Stored records:

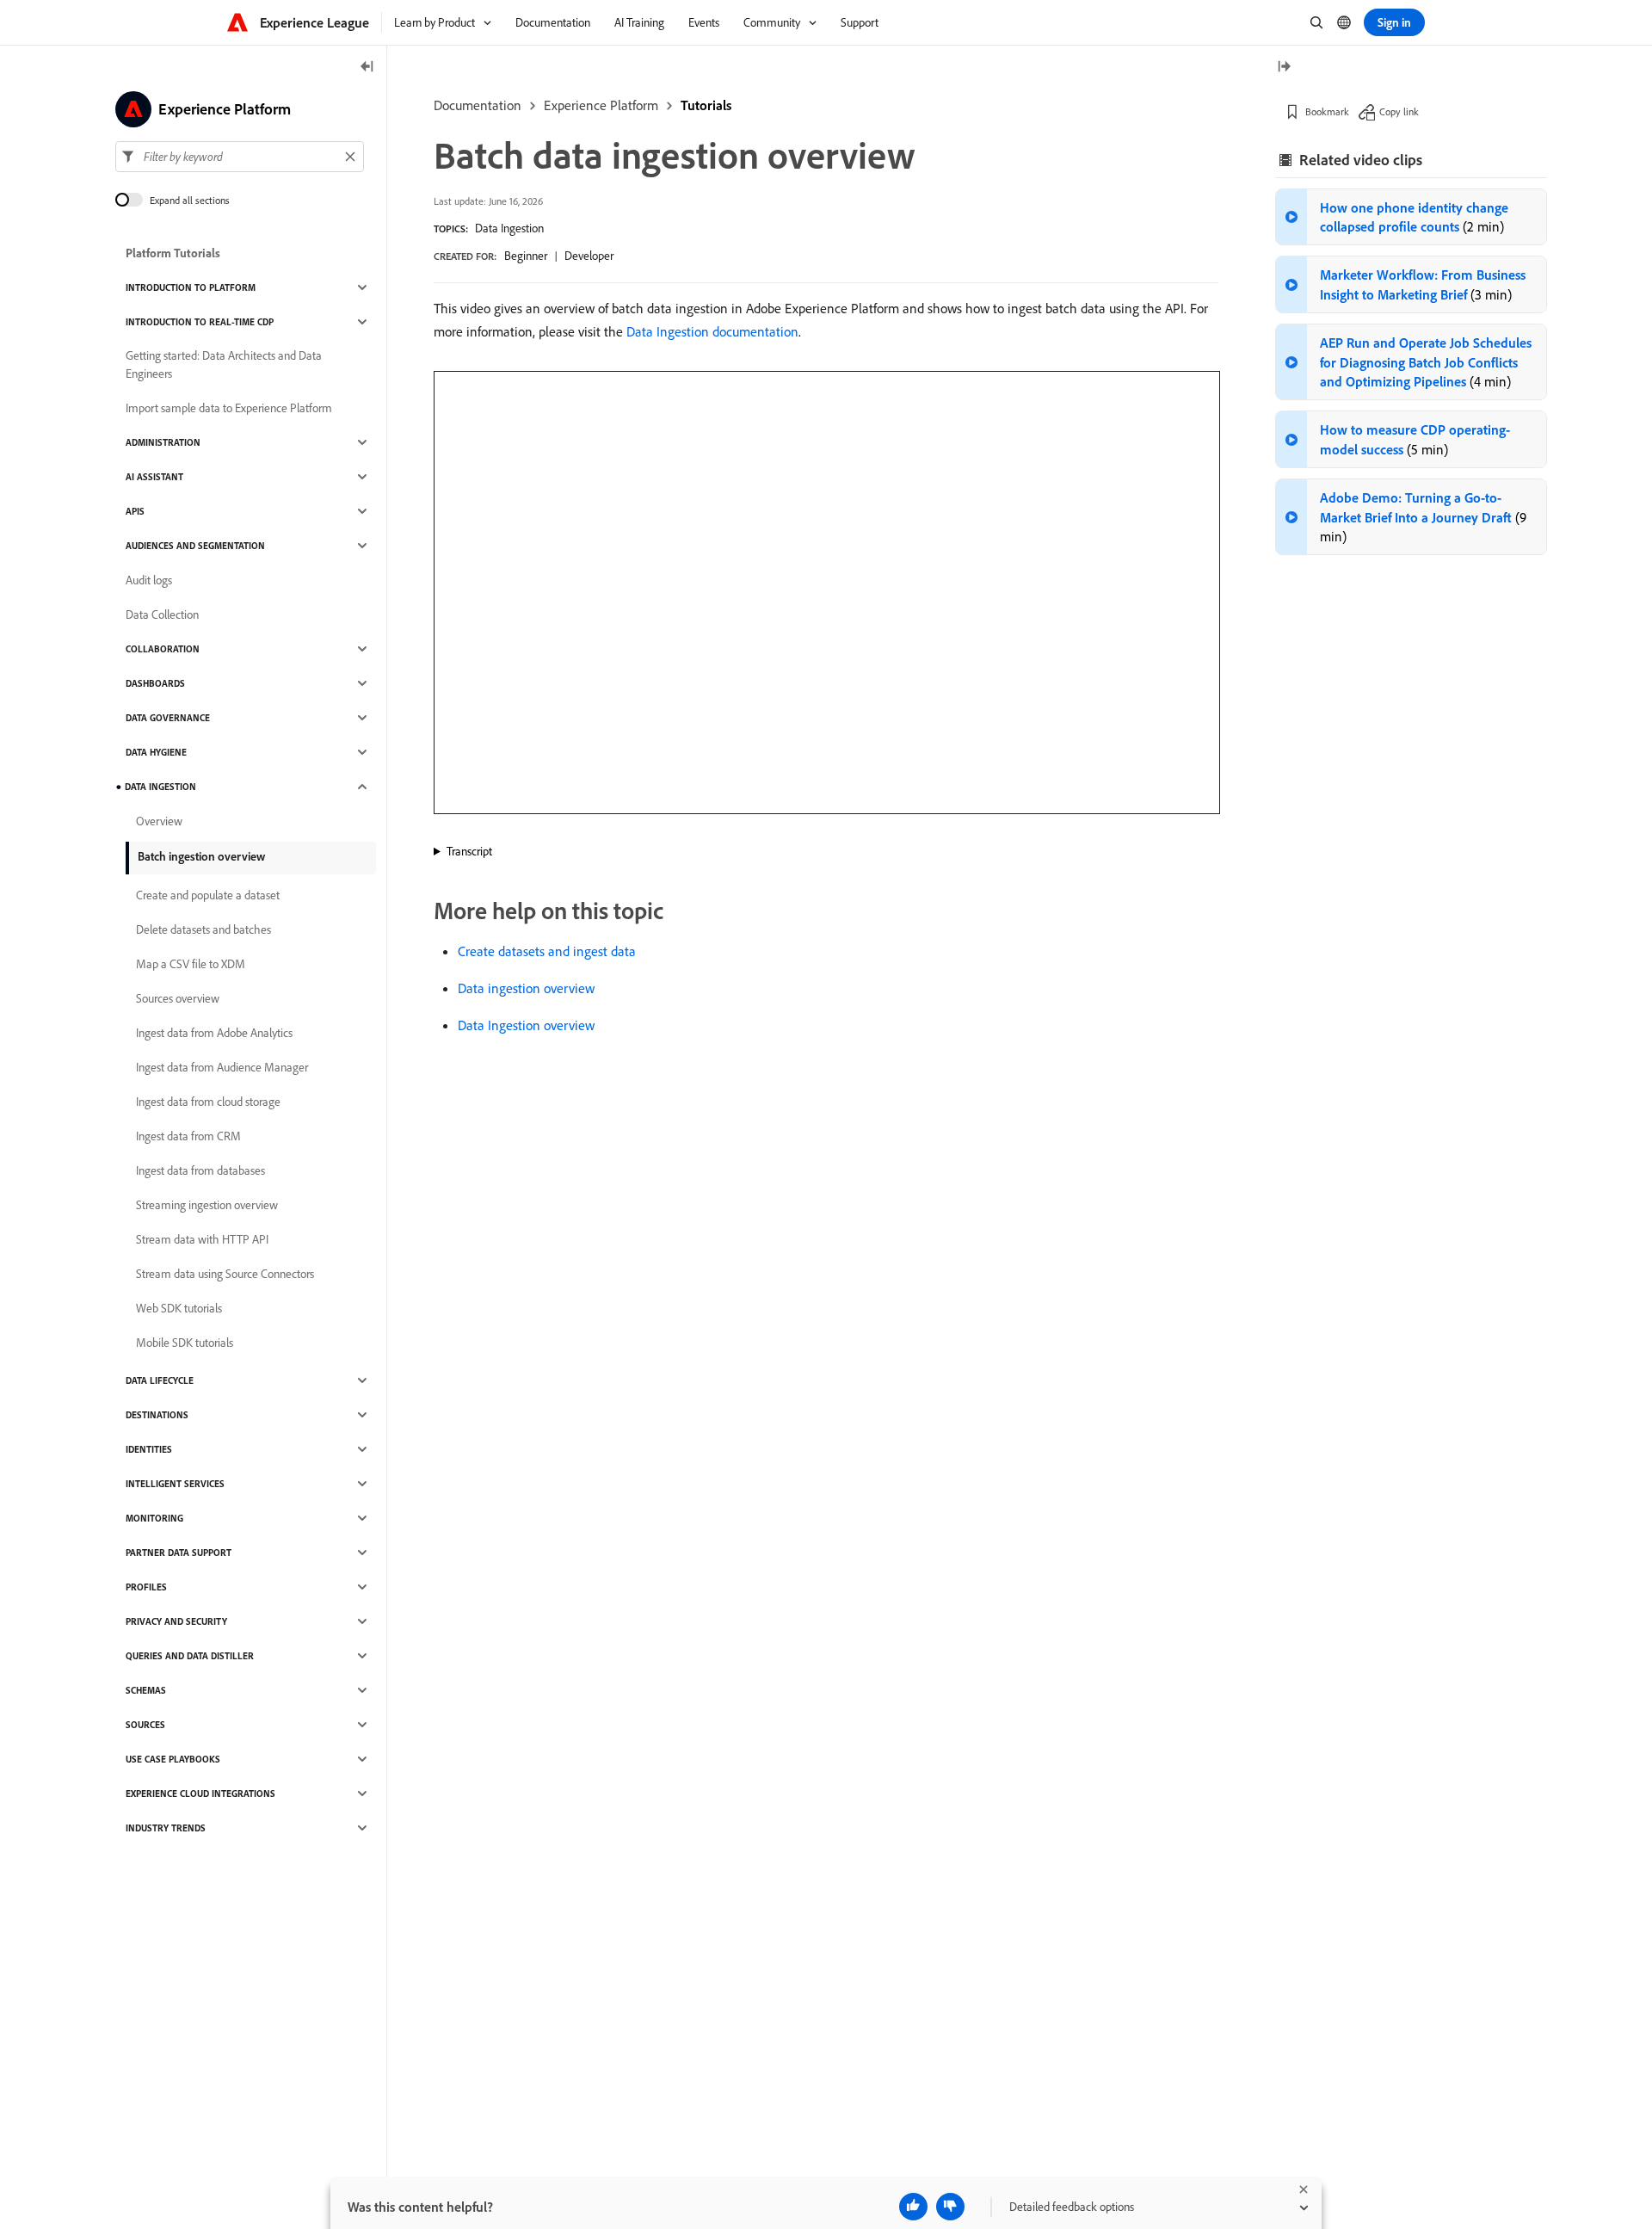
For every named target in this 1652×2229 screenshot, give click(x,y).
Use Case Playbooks (173, 1759)
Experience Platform (601, 105)
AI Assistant (154, 477)
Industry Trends (166, 1828)
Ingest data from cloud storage (208, 1101)
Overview (159, 821)
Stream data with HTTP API (202, 1239)
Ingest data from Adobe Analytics (214, 1032)
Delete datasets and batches (203, 929)
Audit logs (149, 580)
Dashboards (155, 683)
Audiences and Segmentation (195, 546)
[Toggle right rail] (1284, 67)
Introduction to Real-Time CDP (200, 322)
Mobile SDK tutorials (184, 1342)
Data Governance (168, 718)
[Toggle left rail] (367, 67)
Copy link (1399, 111)
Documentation (477, 105)
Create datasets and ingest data (547, 951)
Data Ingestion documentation (712, 331)
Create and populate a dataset (208, 895)
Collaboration (163, 649)
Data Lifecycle (160, 1380)
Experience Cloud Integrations (200, 1794)
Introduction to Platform (191, 287)
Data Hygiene (156, 752)
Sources (145, 1725)
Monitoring (154, 1518)
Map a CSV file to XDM (190, 964)
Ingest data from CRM (188, 1136)
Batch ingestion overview (201, 856)
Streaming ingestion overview (207, 1205)
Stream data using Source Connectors (225, 1273)
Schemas (146, 1690)
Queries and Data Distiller (190, 1656)
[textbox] (239, 156)
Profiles (146, 1587)
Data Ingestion (509, 228)
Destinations (157, 1415)
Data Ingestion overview (526, 1025)
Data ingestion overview (526, 988)
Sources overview (177, 998)
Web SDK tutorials (179, 1308)
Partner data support (178, 1553)
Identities (149, 1449)
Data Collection (162, 614)
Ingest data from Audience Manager (222, 1067)
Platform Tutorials (173, 253)
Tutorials (706, 105)
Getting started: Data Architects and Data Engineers (224, 364)
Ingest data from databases (200, 1170)
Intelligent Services (175, 1484)
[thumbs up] (913, 2206)
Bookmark (1327, 111)
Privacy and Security (176, 1621)
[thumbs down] (950, 2206)
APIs (135, 511)
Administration (163, 442)
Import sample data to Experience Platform (229, 408)
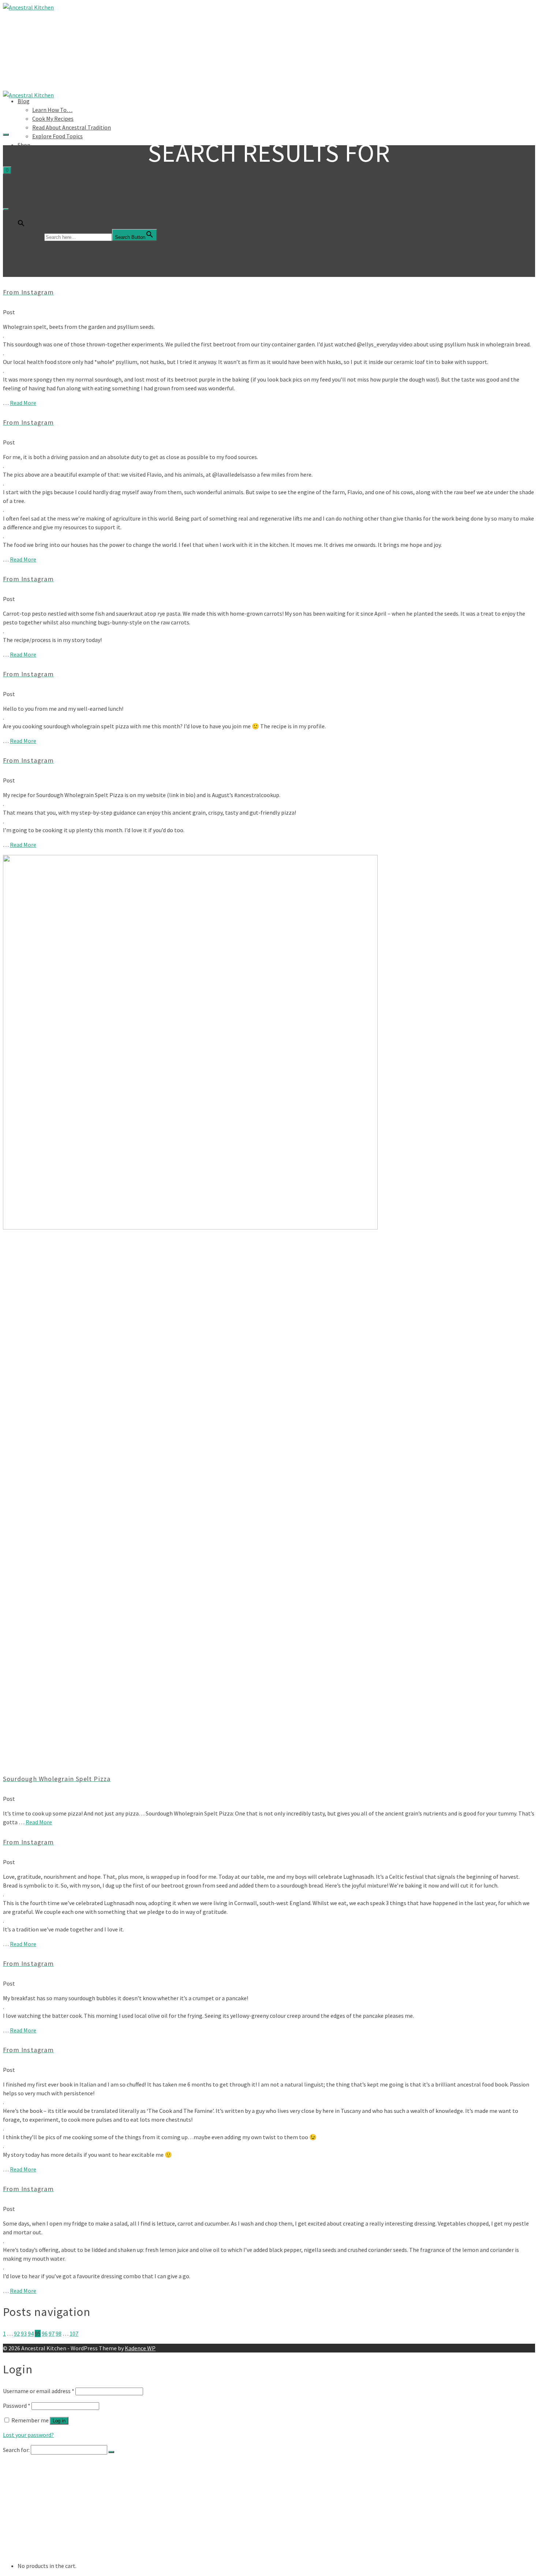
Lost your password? (28, 2434)
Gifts (38, 2530)
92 (17, 2333)
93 (24, 2333)
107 (74, 2333)
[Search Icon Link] (21, 224)
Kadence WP (140, 2348)
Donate (41, 180)
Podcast (28, 197)
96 (45, 2333)
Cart (23, 215)
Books (40, 162)
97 (52, 2333)
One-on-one (47, 171)
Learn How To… (52, 109)
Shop (24, 145)
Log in (59, 2420)
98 (58, 2333)
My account (32, 206)
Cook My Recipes (53, 118)
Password (16, 2405)
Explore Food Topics (57, 136)
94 (31, 2333)
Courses (42, 153)
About (25, 188)
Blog (24, 101)
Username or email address (38, 2391)
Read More (23, 402)
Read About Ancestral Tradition (71, 127)
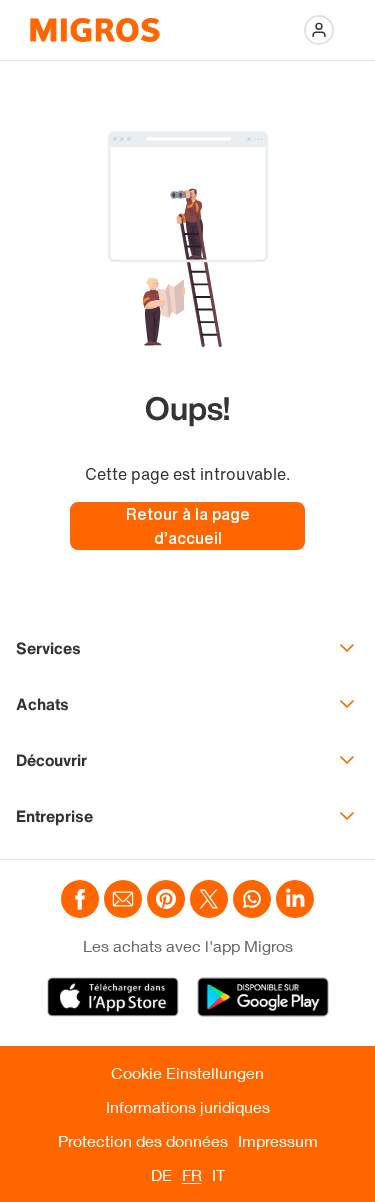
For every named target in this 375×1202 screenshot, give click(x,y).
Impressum (278, 1140)
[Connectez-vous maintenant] (319, 30)
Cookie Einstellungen (187, 1072)
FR (192, 1174)
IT (218, 1174)
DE (161, 1174)
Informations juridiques (188, 1106)
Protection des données (143, 1140)
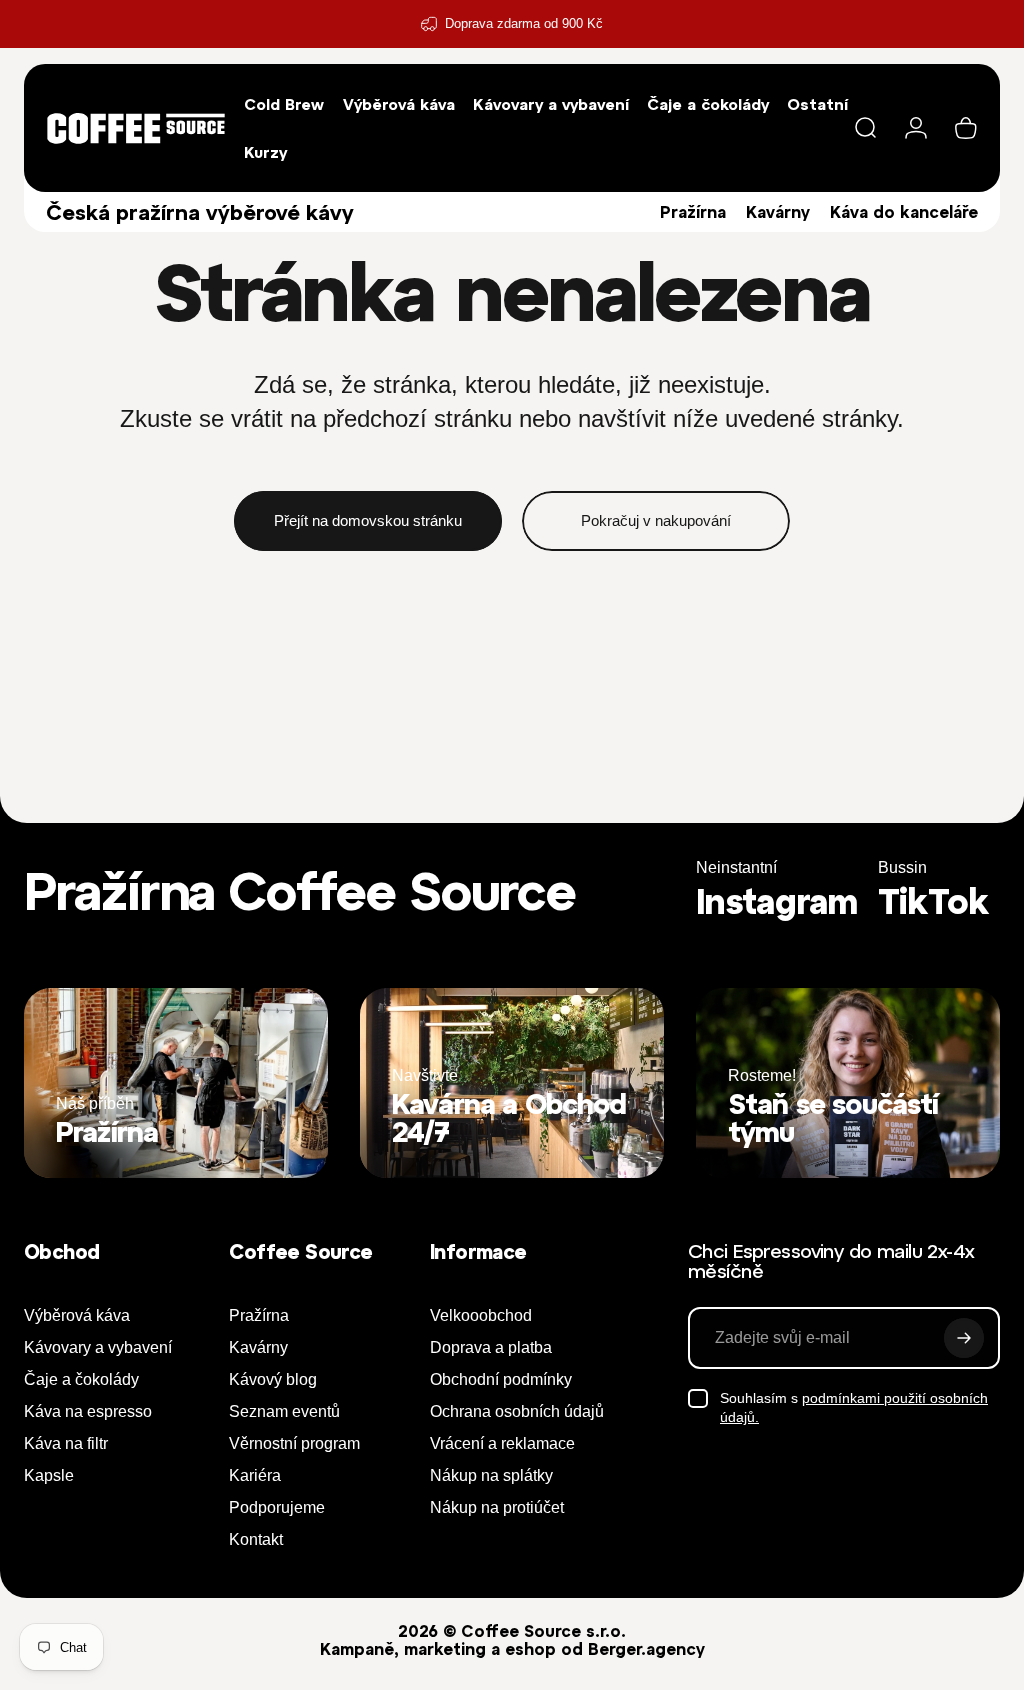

* HOW TO COMPLETE THIS TASK
Please repeat, with no pictures, each line from the start of the records above through the line with "Stream data with HTTP API (202, 1239)", inclusive, and only those.

* RESPONSE TO THIS TASK
For every named target in this 1652×2229 screenshot, give click(x,y).
Use Case Playbooks (173, 1759)
Experience Platform (601, 105)
AI Assistant (154, 477)
Industry Trends (166, 1828)
Ingest data from cloud storage (208, 1101)
Overview (159, 821)
Stream data with HTTP API (202, 1239)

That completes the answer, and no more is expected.